Encontrei o Cris no supermercado. As compras foram rápidas. Quando entramos de novo no carro, Cris liga o rádio, e me fala:

“Perdemos a prova da existência de Deus”, eu: “?”, Cris: “ia tocar o terceiro movimento de Beethoven, que o Aldous Huxley, em Contraponto, diz ser uma prova da existência de Deus”, eu: “uau!”

Mais tarde o Cris me explicou que era um programa de rádio sobre música e literatura, e que o locutor citou o Contraponto, no caminho pro supermercado.

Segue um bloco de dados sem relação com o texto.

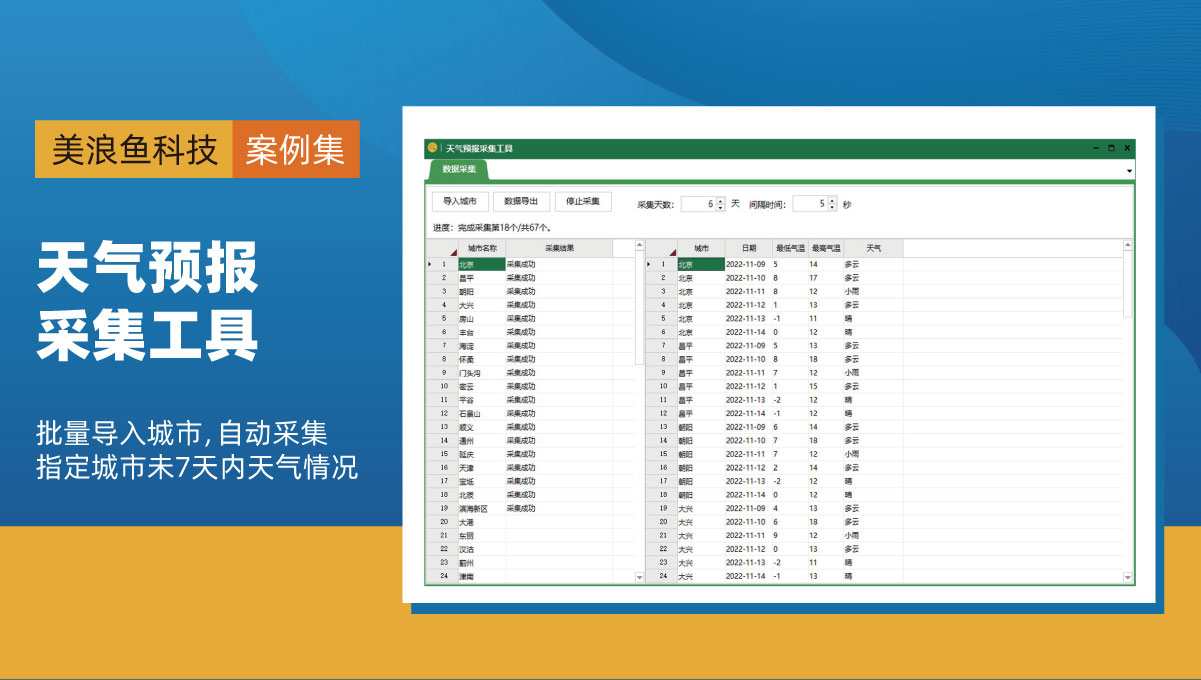1201x680 pixels.
Task: Click the app logo icon in the title bar
Action: (x=432, y=148)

eu: “sei que você é culto, mas confesso que estava impressionada com a sua citação a Contraponto”, Cris: “rs… eu… que esqueço tudo de filmes e de livros. Não, nunca ia lembrar”.

Bom, fui procurar a obra e, graças ao Huxley com essa ótima frase de efeito, é fácil achar a referência. É lindo de chorar mesmo:

(aqui aparece a música, com uma animação gráfica bonita. Por algum motivo, divino talvez, de vez em quando abro este post e a visualização que aparece é do trecho de Madagaskar, com o rei Julian falando dos seus amigos deuses e o sacrificiozinho. Se isso acontecer, primeiro pode rir, depois entra no youtube e digita isso “Beethoven, op. 132, 3rd mvt., Heiliger Dankgesang, string quartet (animated score)”)

A maioria dos céticos conhece os textos de Richard Dawkins. Um tempo atrás havia um PDF com trechos de “Deus, um delírio”, mas a polícia contra pirataria tirou do ar, uma pena. No livro havia um capítulo discorrendo sobre o tema, explicando por que a beleza não é prova da existência de Deus.

Do Dawkins só li trechos. Escreve muito bem, tem aquela mente aguçada e postura metida de que eu gosto (gosto de gente metida, que tem direito de ser metida em seu campo de conhecimento, mas não é besta de querer humilhar ou competir com pessoas que não têm nível pra isso).